We start with the equation
$12x\equiv 8\bmod 16$
The modulus on $x$ in the logarithmic equation is not the Euler totient of the modulus in the original equation, rather it is the original modulus itself, in this case $16$.  The reason for this is connected with $\log(1\pm u)$ having the same valuation as $u$ itself.  Here, $1-9/5^x$ is to be rendered with $2$-adic valuation $\le 1/16$ to satisfy the original equation $\bmod 16$, so we must have $|\log(9/5^x)|\le(1/16)$ forcing $\log 9\equiv x\log 5\bmod 16$, not just $\bmod 8$.  Similarly in an exponential equation to be satisfied $\bmod 2^n$, the logarithms must be equated $\bmod 2^n$ not $\bmod \phi(2^n)$.  The relation $|\log(1\pm u)|=|u|$ also holds $p$-adically for other primes $p$, so more generally an exponential equation $\bmod p^n$ must have a logarithmic equation also holding $\bmod p^n$.

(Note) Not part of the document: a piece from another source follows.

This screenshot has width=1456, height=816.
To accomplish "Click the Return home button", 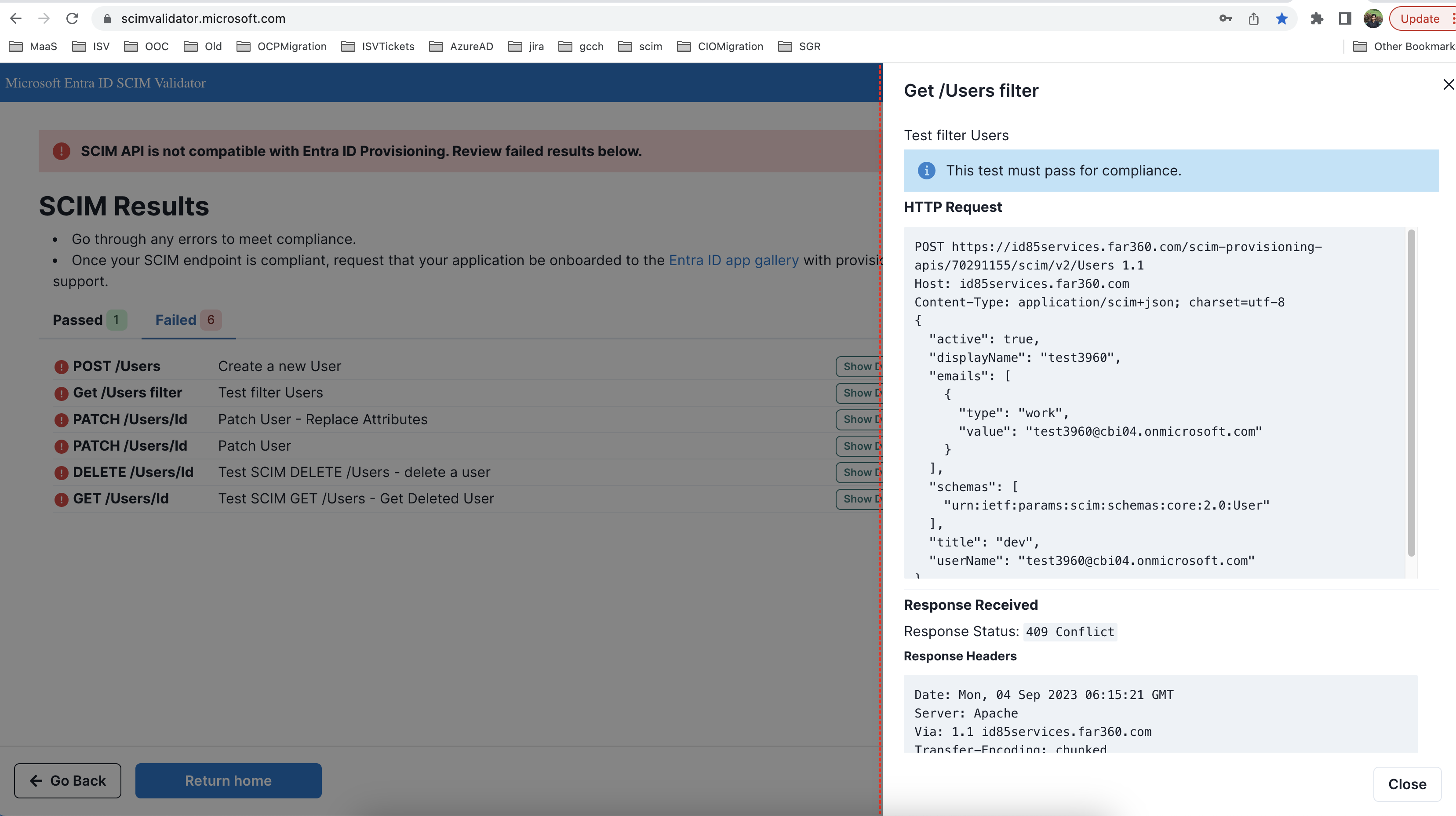I will pyautogui.click(x=228, y=780).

To solve the logarithmic equation above, properly rendered $\bmod 16$, you can divide both sides by $4$ but then, you also have to divide the modulus itself by $\text{gcd}(16,4)=4$.  Thus properly,
$3x\equiv 2\bmod 4$
Thereby $x\equiv 2\bmod 4$ showing that $x=6$ is a solution but also $x=2$ is the minimal one.
This reduction in the modulus may also be rendered in $2$-adics.  When you (correctly) render the following $2$-adic logarithms
$\log 5 =...1100$
$\log 9 = ...1000$
you can then assert that
$(...1100)x=...1000$
but you cannot divide by the coefficient of $x$ because this has terminal zeroes and thus no multiplicative inverse.  You have to cancel the terminal zeroes in $...1100$ with those of $...1000$.  Fortunately the constant term $...1000$ has enough terminal zeroes to do that in $2$-adic integers, so you end with
$(...11)x=...10$
You have now enabled the division, but at the price of having only two bits to work with.  Thus you obtain $x=...10$ or, in modular arithmetic, $x\equiv 2\bmod 4$.  The cancellation required to enable the division is equivalent to reducing the modulus in the earlier treatment.
Despite this reduction, it is easily proven that the residue of $x\bmod 4$ is sufficient to fix $5^x\bmod 16$.  From the binomial theorem:
$5^{4k+2}=(4+1)^{4k+2}=\text{(binomial terms with factor 4^2=16)}+4(4k+2)+1\equiv 9\bmod 16$
thus showing that the residue of $x$ need be rendered only $\bmod 4$ to solve the original equation $\bmod 16$.